De même aucune étude de l’urbanisation résultant de l’arrivée d’une autoroute n’a été présentée. Or les autoroutes sont le principal vecteur de l’urbanisation des territoires traversés. Toutes les communes s’apprêtent à multiplier les lotissements, les zones artisanales et industrielles, à accueillir des centres logistiques, à faire des renforcements de voirie ou même des bretelles de contournements.
Qui plus est le concessionnaire se contente de dire qu’il n’y aura pas particulièrement d’impacts et que tout est sous contrôle. C’est exactement cela le saucissonnage. Reporter à plus tard l’étude d’un impact indirect plutôt que de le joindre à l’étude initiale. A nouveau l’étude présentée ne permet pas de juger de l’exhaustivité des impacts du projet.
Enfin le concessionnaire a fait une énorme erreur de raisonnement en indiquant qu’il n’y avait aucune autre solution pour fluidifier le trafic de Castres à Verfeil. Sa démonstration repose sur le fait que l’autoroute est la seule solution pour diminuer le temps de parcours. Or ce n’est pas ce qui est demandé par la loi. Ce qui est demandé, pour justifier l’autoroute, c’est de démontrer qu’il n’existe aucune autre solution qui fait gagner un peu moins de temps, par rapport à aujourd’hui, mais qui fait beaucoup moins de dégâts environnementaux que l’autoroute + la 126 remodelée.
Par exemple le concessionnaire n’a pas étudié les impacts environnementaux de la mise en œuvre de la solution ministérielle initiale d’aménagement de 1994 qui a permis entre autre d’avoir les rocades de Soual et Puylaurens. Les juges vont donc se poser la question : mais est ce que le concessionnaire a vraiment cherché une autre solution qu’une autoroute en site propre.
Le concessionnaire, pour justifier une autoroute, a mis en avant plusieurs arguments comme le désenclavement de l’agglomération Castres/Mazamet, ou un bassin d’emploi désavantagé régionalement, voire la réparation d’une injustice, mais le seul critère plus ou moins mesurable est le temps de parcours.
C’est donc à l’aune de ce critère que doivent être évalués les dégâts environnementaux. Et c’est la diminution de ces dégâts qui doit guider le choix d’une solution et non l’augmentation du temps de trajet comme le concessionnaire a eu le tort de le faire dans son dossier.
Ainsi seul un tableau, appuyé sur des études détaillées et donnant pour divers temps de parcours croissants une liste des gains environnementaux pourrait permettre de faire le choix de la meilleure solution.
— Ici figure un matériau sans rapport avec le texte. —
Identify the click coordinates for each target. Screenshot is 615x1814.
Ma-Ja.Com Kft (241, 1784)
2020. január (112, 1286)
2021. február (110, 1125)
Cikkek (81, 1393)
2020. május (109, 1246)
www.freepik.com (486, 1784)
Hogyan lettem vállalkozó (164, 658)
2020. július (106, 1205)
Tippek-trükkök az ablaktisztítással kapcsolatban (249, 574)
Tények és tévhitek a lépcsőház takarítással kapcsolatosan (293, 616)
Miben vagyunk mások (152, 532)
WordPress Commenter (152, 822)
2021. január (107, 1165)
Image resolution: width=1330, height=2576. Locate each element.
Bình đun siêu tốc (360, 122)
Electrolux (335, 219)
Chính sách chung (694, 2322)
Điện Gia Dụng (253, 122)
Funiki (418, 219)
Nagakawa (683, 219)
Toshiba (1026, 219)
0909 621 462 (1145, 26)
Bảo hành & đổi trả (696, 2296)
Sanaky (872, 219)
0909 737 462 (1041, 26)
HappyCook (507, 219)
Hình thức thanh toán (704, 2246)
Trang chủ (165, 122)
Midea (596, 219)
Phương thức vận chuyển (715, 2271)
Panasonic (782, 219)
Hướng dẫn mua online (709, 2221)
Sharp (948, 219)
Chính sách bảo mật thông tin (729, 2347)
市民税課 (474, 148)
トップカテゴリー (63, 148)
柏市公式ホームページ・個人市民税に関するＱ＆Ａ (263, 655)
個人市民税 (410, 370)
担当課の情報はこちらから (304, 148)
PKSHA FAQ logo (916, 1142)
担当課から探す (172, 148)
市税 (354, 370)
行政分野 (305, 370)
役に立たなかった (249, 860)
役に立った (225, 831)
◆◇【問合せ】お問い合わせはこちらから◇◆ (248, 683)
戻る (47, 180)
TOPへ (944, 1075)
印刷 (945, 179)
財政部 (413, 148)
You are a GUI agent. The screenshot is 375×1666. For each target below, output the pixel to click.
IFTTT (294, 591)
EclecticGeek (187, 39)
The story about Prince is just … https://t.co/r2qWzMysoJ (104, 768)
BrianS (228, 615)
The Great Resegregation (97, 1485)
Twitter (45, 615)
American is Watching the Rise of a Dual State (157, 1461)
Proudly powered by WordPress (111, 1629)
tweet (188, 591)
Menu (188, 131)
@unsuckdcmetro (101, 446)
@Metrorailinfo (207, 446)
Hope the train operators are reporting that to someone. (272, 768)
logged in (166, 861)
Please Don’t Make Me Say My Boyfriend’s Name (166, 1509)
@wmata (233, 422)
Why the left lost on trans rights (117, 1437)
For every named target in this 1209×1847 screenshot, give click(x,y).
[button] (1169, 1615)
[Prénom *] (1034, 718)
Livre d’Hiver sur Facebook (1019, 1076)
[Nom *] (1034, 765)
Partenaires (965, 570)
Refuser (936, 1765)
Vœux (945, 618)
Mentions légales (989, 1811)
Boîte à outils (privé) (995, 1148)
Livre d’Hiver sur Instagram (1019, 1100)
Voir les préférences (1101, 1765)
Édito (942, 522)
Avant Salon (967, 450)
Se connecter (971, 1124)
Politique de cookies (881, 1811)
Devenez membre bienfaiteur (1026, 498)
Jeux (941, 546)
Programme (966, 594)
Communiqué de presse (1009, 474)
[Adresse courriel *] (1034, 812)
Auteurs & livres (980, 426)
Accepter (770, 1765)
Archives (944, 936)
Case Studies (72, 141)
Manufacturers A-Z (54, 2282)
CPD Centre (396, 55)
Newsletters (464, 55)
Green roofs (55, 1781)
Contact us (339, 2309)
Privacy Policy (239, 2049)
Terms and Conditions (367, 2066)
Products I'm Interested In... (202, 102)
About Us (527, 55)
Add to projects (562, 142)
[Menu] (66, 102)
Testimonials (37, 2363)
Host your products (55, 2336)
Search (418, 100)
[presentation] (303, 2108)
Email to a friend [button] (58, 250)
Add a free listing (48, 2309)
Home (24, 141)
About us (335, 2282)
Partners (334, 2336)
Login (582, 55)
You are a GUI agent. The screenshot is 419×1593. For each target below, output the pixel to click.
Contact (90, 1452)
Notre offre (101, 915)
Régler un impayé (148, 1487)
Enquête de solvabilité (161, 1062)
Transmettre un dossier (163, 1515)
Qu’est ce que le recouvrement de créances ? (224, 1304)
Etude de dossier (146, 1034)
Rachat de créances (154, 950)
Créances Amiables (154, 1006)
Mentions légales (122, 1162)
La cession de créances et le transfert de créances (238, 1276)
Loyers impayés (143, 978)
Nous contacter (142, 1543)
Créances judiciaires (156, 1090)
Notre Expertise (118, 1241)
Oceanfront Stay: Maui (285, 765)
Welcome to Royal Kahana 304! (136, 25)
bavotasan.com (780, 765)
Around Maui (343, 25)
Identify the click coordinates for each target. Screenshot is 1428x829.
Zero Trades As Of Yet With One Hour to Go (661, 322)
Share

Ce tableau, ni même son ébauche, ne figure dans aucun des documents du dossier.
D’ailleurs la reconnaissance par les juges de l’absence de recherche de solutions alternatives sera le déclencheur de l’avalanche d’illégalités qui entache ce projet.
Depuis la mise à l’écart de la solution ministérielle gratuite, en passant par la question tronquée du débat public ou par la réserve encore ouverte de la DUP sur la traversée de Soual et Puylaurens pour arriver aux irrégularités de l’enquête environnementale et aux affirmations péremptoires sur les bienfaits magiques d’une autoroute en 2050, rien dans ce projet n’a été fait sur de bonnes bases et il n’est donc pas étonnant qu’il s’écroule aujourd’hui.